I'm curious about how to land a job as a writer (or writer's assistant) on a sitcom. I've been told things as varied as working at an agency, interning with production companies, doing stand up, or inundating yourself at the UCB theater. I'd appreciate whatever advice you might have.
I'm going to tackle the writers' assistant part of this question first. To start, you should go read my interviews with writers' assistants Amy Baack and Scott Towler. Their experiences in getting their jobs couldn't be more different. That should give you an idea that there's no set way to get the gig.
Now for the more bitter response - how do you get hired as a writers' assistant? Through an act of God or network executive. Those jobs are highly coveted and the competition is fierce.
Last year, I got word from a friend that a series was in need of a new writers' PA. Determined to put myself on a path that might lead more directly to a writers' assistant job, I had my friend throw my resume into the ring. I should also mention that this friend was a very trusted assistant to the show's star, and gave me the highest possible recommendation. Better still, I seemed to have the exact qualifications they were looking for.
I was relieved that for once I might have the nepotism/favor factor working to my benefit, but I was still careful to go in for the interview with a full can-do attitude and not at all trading on the connection that got me there. I got the inevitable "With all your experience, why do you want this job?" question, and artfully navigated it. I flat out said that I had friends who started out as writers PAs and after they put in the hours and showed the right attitude, eventually moved up to writers' assistant, and in some cases full-fledged writers. I made sure they knew I was serious about the job, that I was a pro, and that I didn't see the job as being beneath me.
So naturally they gave it to someone else.
My friend did some digging, aghast that a recommendation that came from his boss's office was cast aside. It turned out that someone on the writing staff had a buddy who wanted the job.

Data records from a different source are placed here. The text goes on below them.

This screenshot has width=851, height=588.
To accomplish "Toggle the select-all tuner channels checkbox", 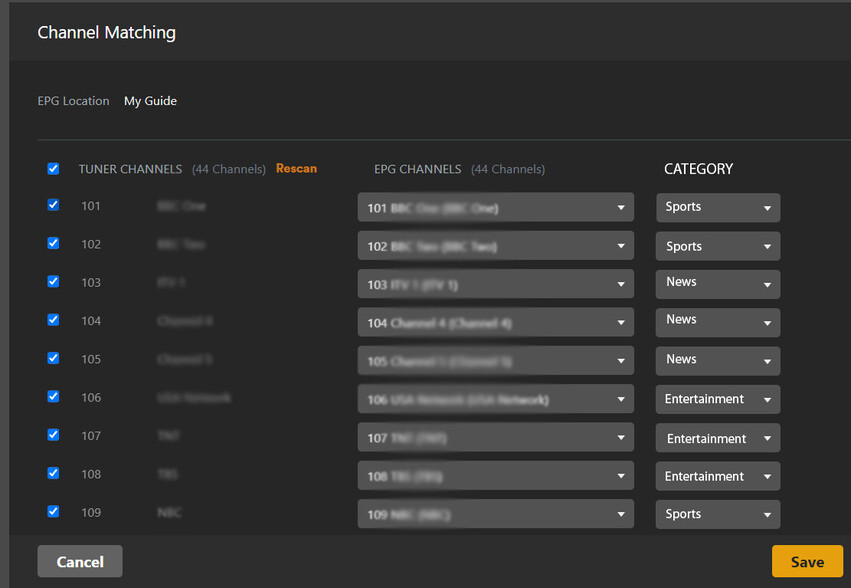I will point(53,169).
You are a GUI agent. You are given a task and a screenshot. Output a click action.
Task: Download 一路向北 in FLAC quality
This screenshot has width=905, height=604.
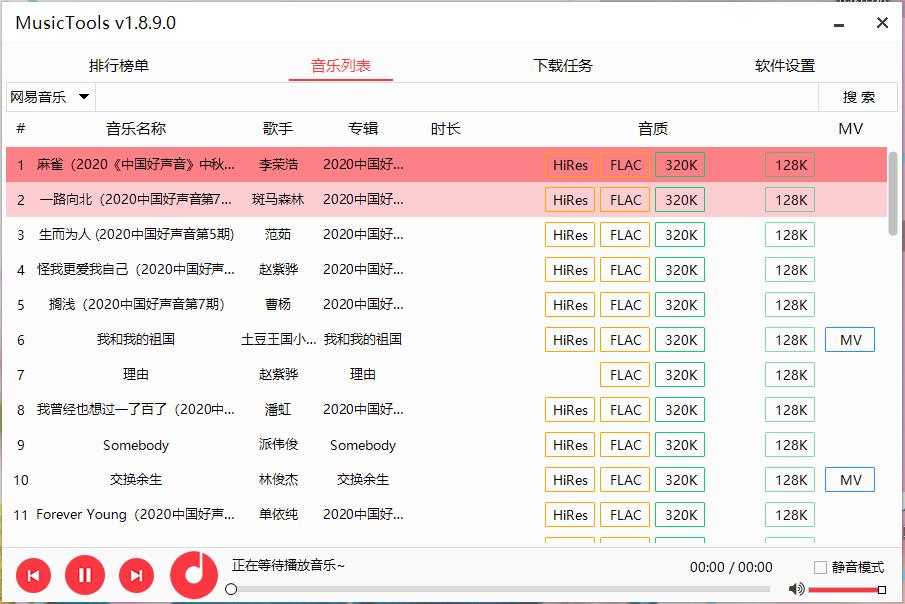[624, 199]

For all I know, that guy was as qualified as me and did just as well in the interview. In fact, there's probably a pretty good chance of that - there are a lot of qualified people out of work in Hollywood. Or maybe he just knew someone with the right amount of pull. But that also speaks to a good lesson - no matter how strong your contact is, there's always someone with a stronger contact.

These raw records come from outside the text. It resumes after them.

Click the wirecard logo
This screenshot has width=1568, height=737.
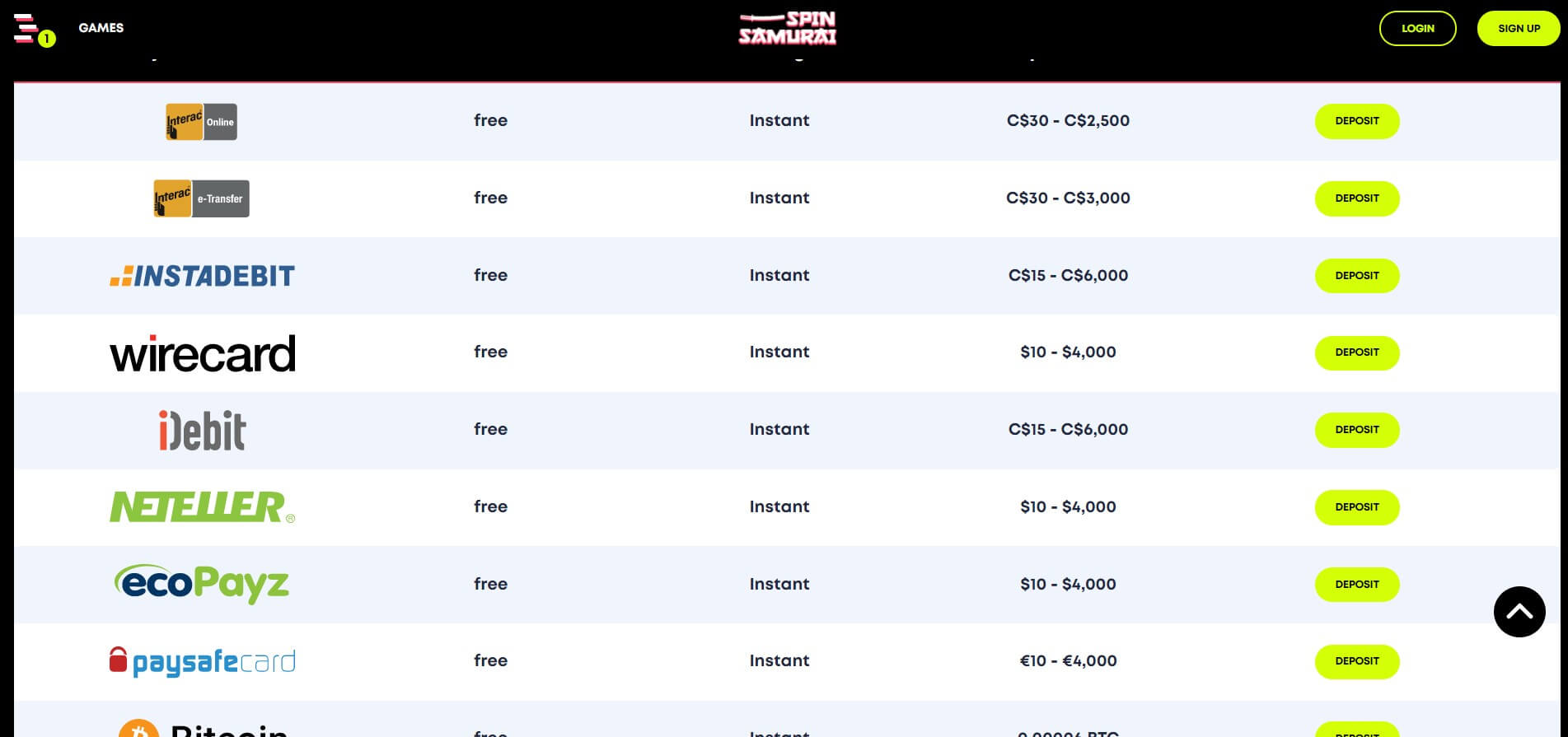[203, 353]
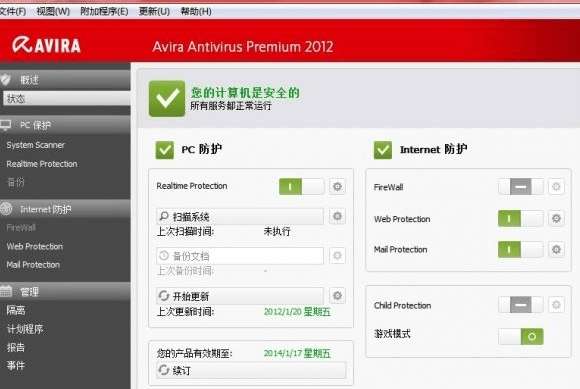This screenshot has width=580, height=389.
Task: Open Web Protection settings gear
Action: pos(556,219)
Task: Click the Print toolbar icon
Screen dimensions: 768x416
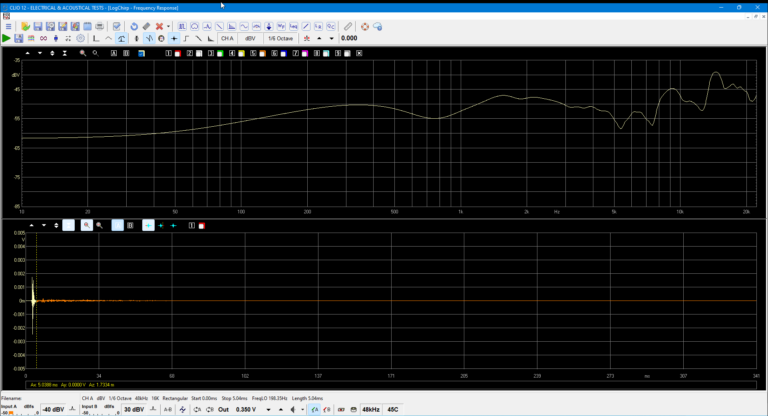Action: point(99,26)
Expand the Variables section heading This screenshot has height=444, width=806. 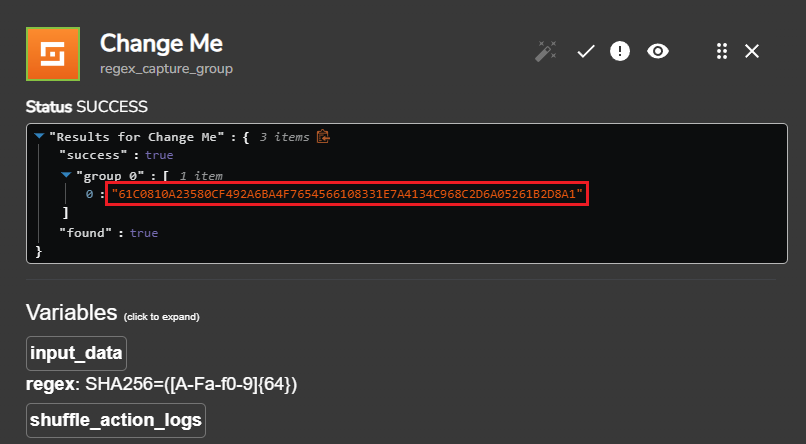click(71, 312)
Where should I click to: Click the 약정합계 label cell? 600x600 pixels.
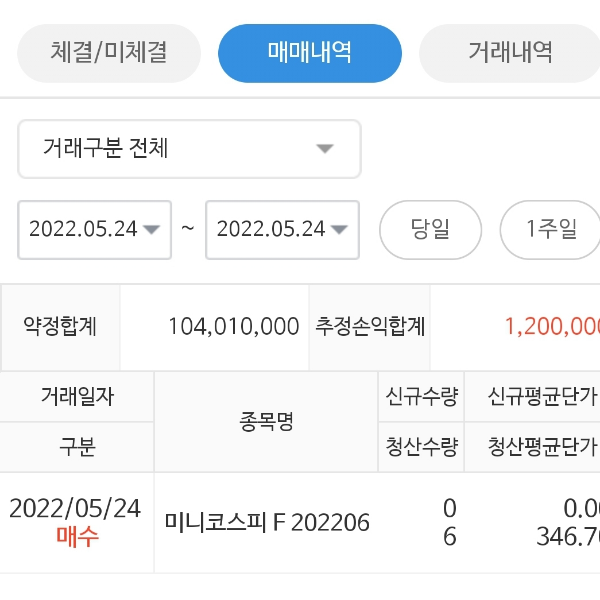coord(60,326)
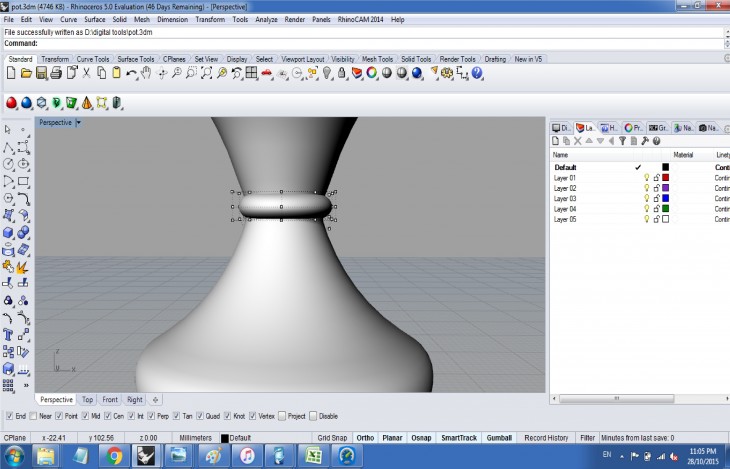Change the green color swatch of Layer 04
This screenshot has height=469, width=730.
pos(665,209)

This past season was very competitive. I knew people on more than one show and despite how well they were placed in the chain of command, I didn't exactly get that many interviews. There was one series that needed to replace MULTIPLE PAs as they geared up for the new season and the network told them flat out who they had to hire for ALL of those positions! Yes, in that case the writing staff and the cast connections didn't mean anything, because "the suits" took care of their buddies.

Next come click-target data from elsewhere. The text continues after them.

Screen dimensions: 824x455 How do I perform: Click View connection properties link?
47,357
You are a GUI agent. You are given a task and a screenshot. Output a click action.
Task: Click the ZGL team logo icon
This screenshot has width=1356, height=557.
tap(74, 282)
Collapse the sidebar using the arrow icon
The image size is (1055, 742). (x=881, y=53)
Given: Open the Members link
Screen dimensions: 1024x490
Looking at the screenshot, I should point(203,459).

So what have we learned? Get connected to someone in power.
As for how to become a writer, being an assistant is a great way to get in the door. Usually they graduate to staff after a couple years, so long their as boss is writing on a show and not in development. Note that was the experience of Rob Levine when he worked for the Judging Amy show-runner.
Write specs and get representation. That can get you out there for meetings. Or you could apply for writing fellowships. For more on those, check out this interview with Margaux Froley about how the Warner Bros Television Fellowship landed her a staff writer job.
If any other writers' assistants out there want to chime in and share their experience, feel free.